• **WHAT IS BEING ASKED**: All entries need to be written out again exactly, without their pictures.

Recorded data
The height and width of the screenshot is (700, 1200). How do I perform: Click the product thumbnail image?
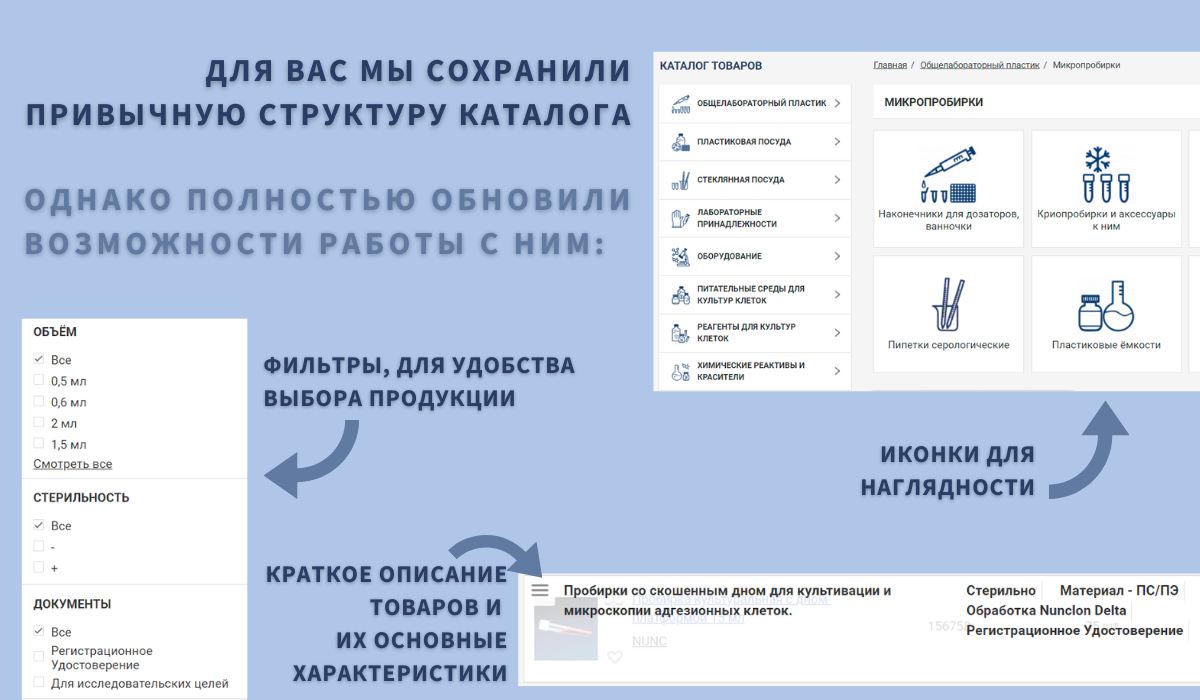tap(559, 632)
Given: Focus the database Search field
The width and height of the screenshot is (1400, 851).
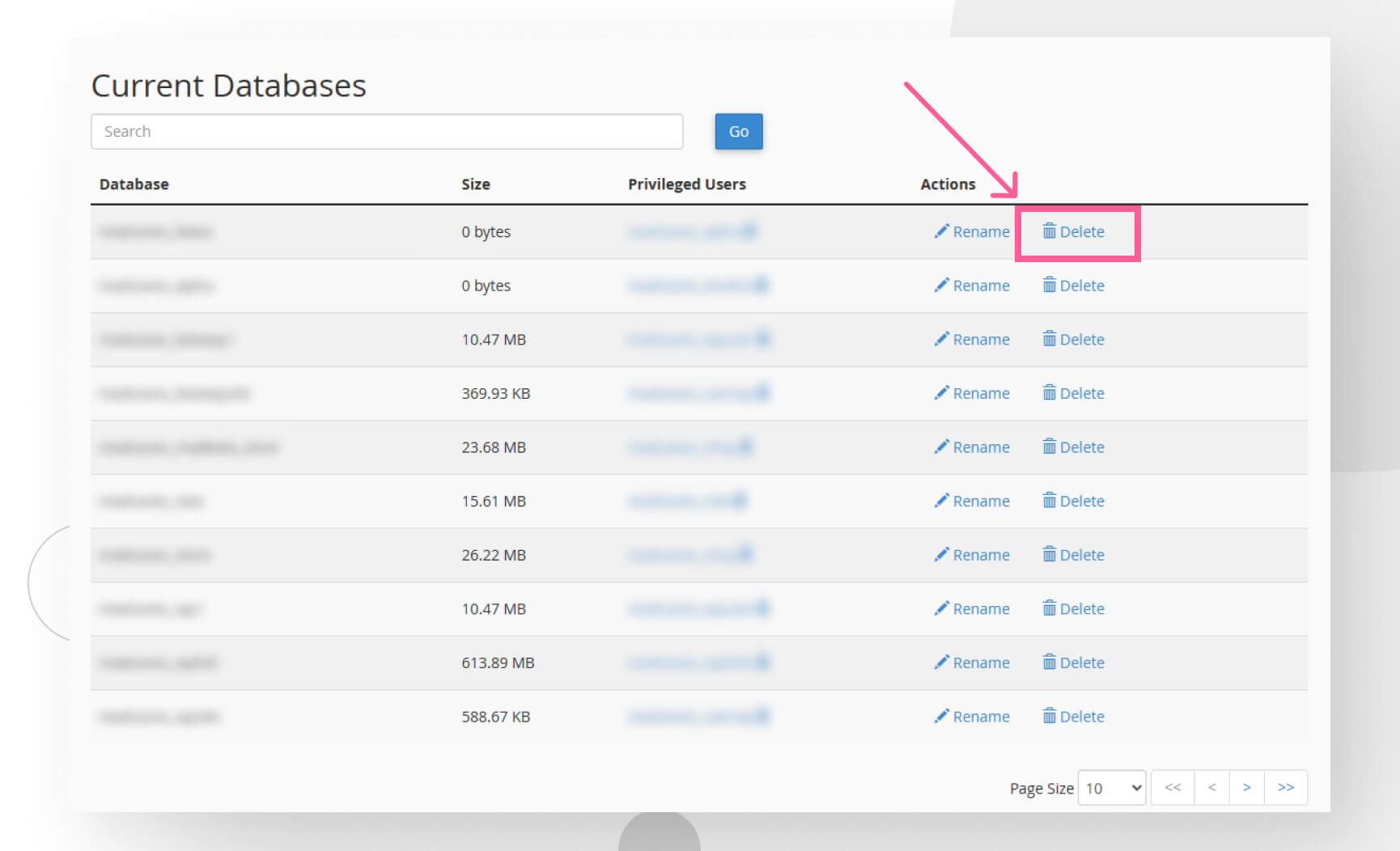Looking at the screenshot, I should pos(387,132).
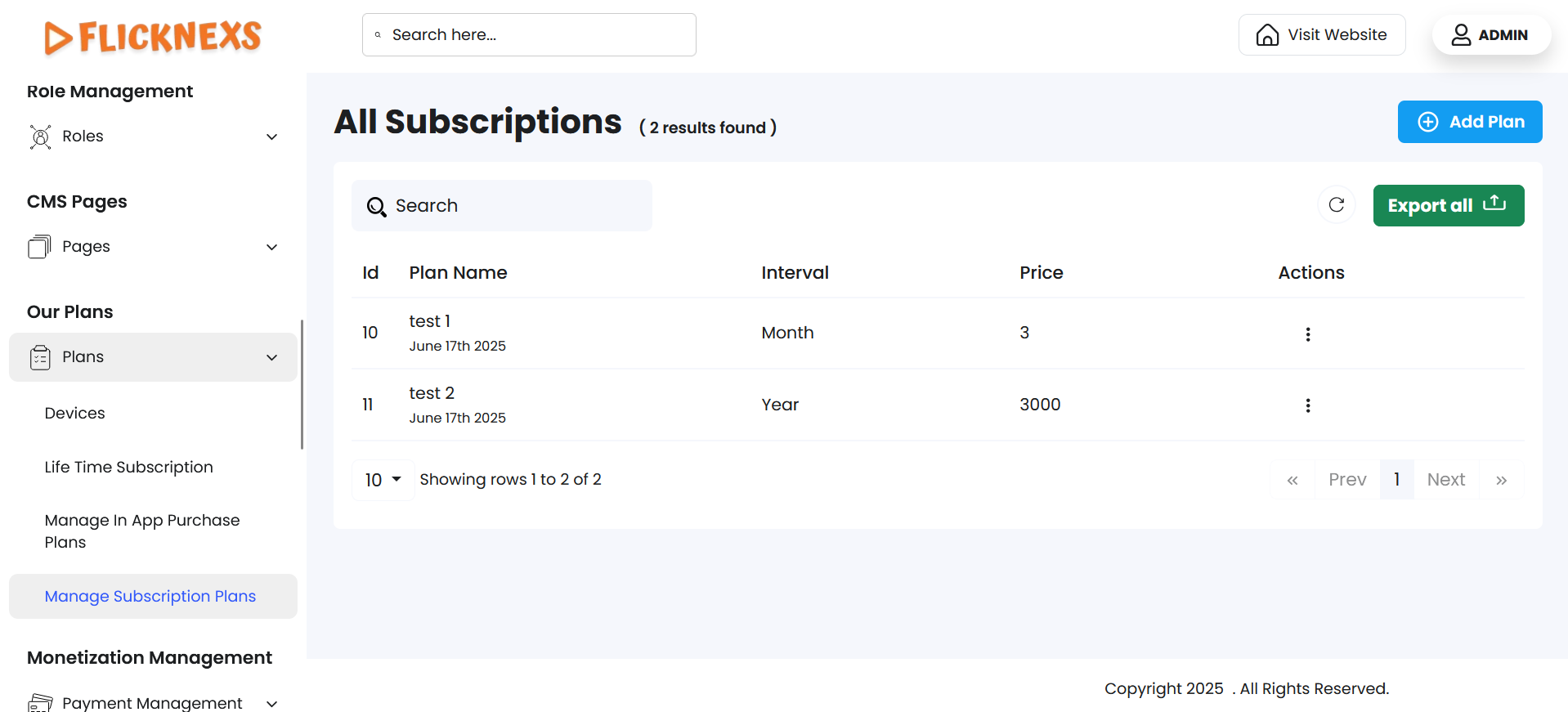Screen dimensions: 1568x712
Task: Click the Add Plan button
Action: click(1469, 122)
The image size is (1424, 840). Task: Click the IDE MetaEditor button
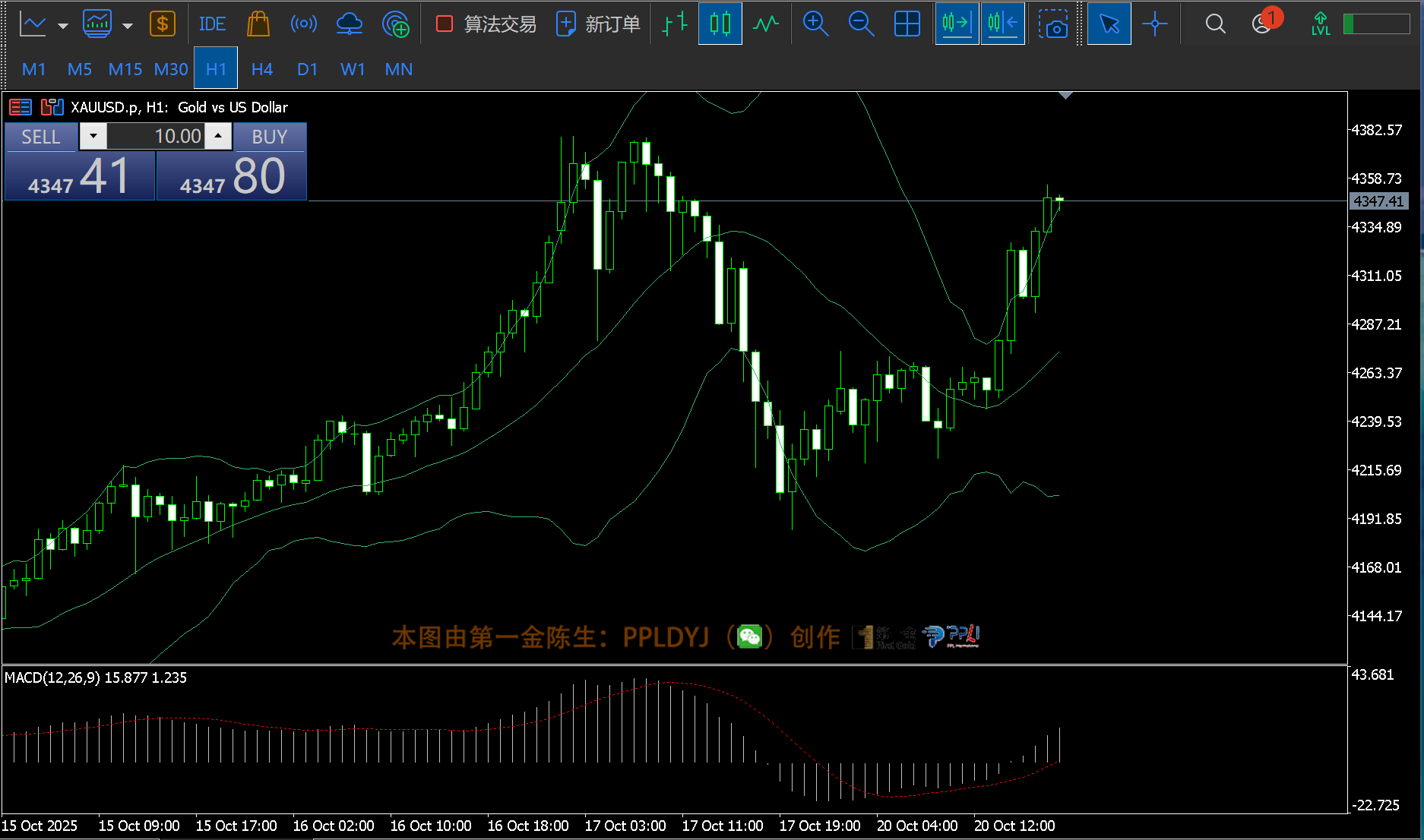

• **SOLUTION TO THE EXERCISE**:
The height and width of the screenshot is (700, 1200). How do I perform: Click the product thumbnail image?
tap(559, 632)
Given: Focus the database Search field
The width and height of the screenshot is (1400, 851).
Looking at the screenshot, I should pos(387,132).
Screen dimensions: 1568x712
Task: Click the Add Plan button
Action: click(1469, 122)
The image size is (1424, 840). Task: Click the IDE MetaEditor button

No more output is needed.